バレンタインドライブの夜、LINEでもケイくんはお礼のメッセージをくれた。
素直に嬉しい。
私「ホワイトデーが楽しみだなぁー」
ケイくん「頑張りまーす笑」
そんなやりとりもしたのに、ホワイトデーは何もなかった。
普通に残念。
以前一緒に行ったコストコに誘っても、お断りされてしまう。
忙しいと言われてしまうと何も言えない。
やっぱり、〇〇映画友達という位置付けでの関係では、プライベートに踏み込みすぎたのかも。

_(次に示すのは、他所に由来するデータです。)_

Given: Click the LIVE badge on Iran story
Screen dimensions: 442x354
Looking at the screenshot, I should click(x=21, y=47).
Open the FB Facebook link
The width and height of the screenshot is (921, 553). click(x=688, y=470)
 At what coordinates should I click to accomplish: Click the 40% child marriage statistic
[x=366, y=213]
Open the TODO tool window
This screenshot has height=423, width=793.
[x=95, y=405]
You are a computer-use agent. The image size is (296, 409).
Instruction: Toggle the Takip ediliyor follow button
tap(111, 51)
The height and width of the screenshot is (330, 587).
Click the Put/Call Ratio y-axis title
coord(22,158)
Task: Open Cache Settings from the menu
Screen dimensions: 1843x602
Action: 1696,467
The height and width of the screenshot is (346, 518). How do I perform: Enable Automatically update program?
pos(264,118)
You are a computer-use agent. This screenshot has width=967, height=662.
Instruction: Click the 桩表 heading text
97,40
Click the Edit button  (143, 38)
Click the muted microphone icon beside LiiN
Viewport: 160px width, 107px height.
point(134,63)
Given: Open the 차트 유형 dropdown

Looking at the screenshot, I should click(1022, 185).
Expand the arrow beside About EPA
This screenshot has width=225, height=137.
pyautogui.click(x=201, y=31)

バイト先のおばさんで〇〇映画友達としての距離感ってどのくらいだとよかったのか分からなくなっている。
そのくらい一緒にいたかった。
ちゃんとお互いが傷つかない距離にいないと、またバカな事を言うかも。
バレンタインドライブの事を思い出しながら、コーヒー豆をゆっくりひく。
ゴロゴロゴロゴロと、コーヒー豆からいい香りが立ち上る。
スゥーと深呼吸しながら香りを吸い込み、大きなため息をついた。
寂しい。
心にポッカリと穴が空いたようだ。
Russell Hobbsのコーヒーメーカーが濃いめのコーヒーをドリップしているのを見つめる。
ぼーとしていたら洗濯機の終了アラーム。
一瞬にして現実に引き戻される。
こんな感じで、ケイくんと私の心もそれぞれの現実に引き戻されたのかも。
大学生と主婦。
バイト先でたまたま知り合っただけ。
21歳と46歳。
それぞれの人生の中で、たった数ヶ月交流しただけ。
それなのに、とても楽しくて嬉しくて幸せで、生きていて良かった。
ぽろぽろと涙が溢れて止まらない。
多分人類で1番ケイくんの事が好き。
私の遺伝子というか、本能というか魂からのシグナルのようなものを感じてしまった。
どうしようもないのに。
どうしようもない無力感をどうにかしたくて、温かいカフェオレをゆっくり飲んだ。
洗濯機の洗濯物は、もうしばらく放っておこう。